[Supplied passage]:
_ _ _ _ _

The research cited in BoyMom reveals that boys, are, in fact, harder to care for. Boy babies cry more often than girl babies and need more soothing. (The endless books on sleep I read when my firstborn was an infant also revealed that they are poorer sleepers in their early years.) Yet, despite this increased need, parents often give their boy children LESS soothing, holding, and affection. This is bad news, because it turns out boys are less resilient to adverse childhood events than girls are.
As the boys enter elementary school, they start out just a bit behind their female peers in relational and emotional intelligence, but that gap widens alarmingly as they grow. What that leads to are boys who crave connection and intimacy but don’t know how to get it. Their friendships are more “shallow” than girls’ friendships, often leading teen boys and men to put all their emotional eggs in the romantic relationship basket. And teens and men who don’t have a romantic relationship pretty much have nowhere to go to get their emotional needs met.
This is because from childhood on, girls are bombarded with stories and cultural assumptions that reinforce the idea that relationships are important. Boys, on the other hand, are fed a series of adversarial stories that require some sort of “victory” of the hero and rarely address relationships at all. Boys are ill-equipped to attain what countless researchers have found to be the most defining feature of a happy life — strong connection with others.
As I read, I thought about how my aversion to violence had kept stereotypical “boy” media to a minimum in our household. I thought about how frequently I had held a tantrumming child on my lap and named his emotions for him: “You’re so disappointed that you lost your toy,” or “You’re frustrated because the paper keeps ripping.” I thought about how many times I had asked, when correcting a thoughtless behavior, “How would you feel if someone did that to you?”

_ _ _ _ _

[Data shown]:
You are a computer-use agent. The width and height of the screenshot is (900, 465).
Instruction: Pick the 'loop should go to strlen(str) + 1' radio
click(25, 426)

_ _ _ _ _

Continue the passage about raising boys, starting right after its last sentence.

[Reply]:
In addition to being a feminist, I’m also a highly sensitive person. Having two boys in the house, especially during the long winter months, can be frequently overstimulating. Although my sons are fairly cautious, the highly physical ways they prefer to play often have me tensing up with fear of broken bones or concussions. Jumping off the stairs, headstands, constant wrestling. Before reading this book, the story I often told was that I had given birth to boys to force me to confront (and maybe someday overcome?) my own defects. My anxiety around chaos. My need to have everything planned. My tendency to hold on too tight to the people I love. Raising boys would put me face to face with my shortcomings again, and again, and again.
But reading BoyMom has given me a different perspective. My feminist rejection of both toxic masculinity and gender essentialism gives my sons more room to develop as whole human beings. My total cluelessness about boys allowed me to see them as people, first and foremost, with the needs for love and connection and safety that all people have. I made it a priority to communicate love, to hold them accountable for misbehavior, to listen patiently in their most vulnerable moments. I am not a perfect mom by any means. My high sensitivity makes me prone to snap at them when things get too chaotic, and taming my temper is a constant battle. But the things that I AM good at — the long, honest conversations, the silent holding of my sons against me while their bodies relax before bedtime, the curation of diverse and relevant reading material — may be just the things boys need most.
Thanks to Ruth Whippman, I have a different story about myself as the mother of boys. And it goes like this:
Maybe I am the right person for this job after all.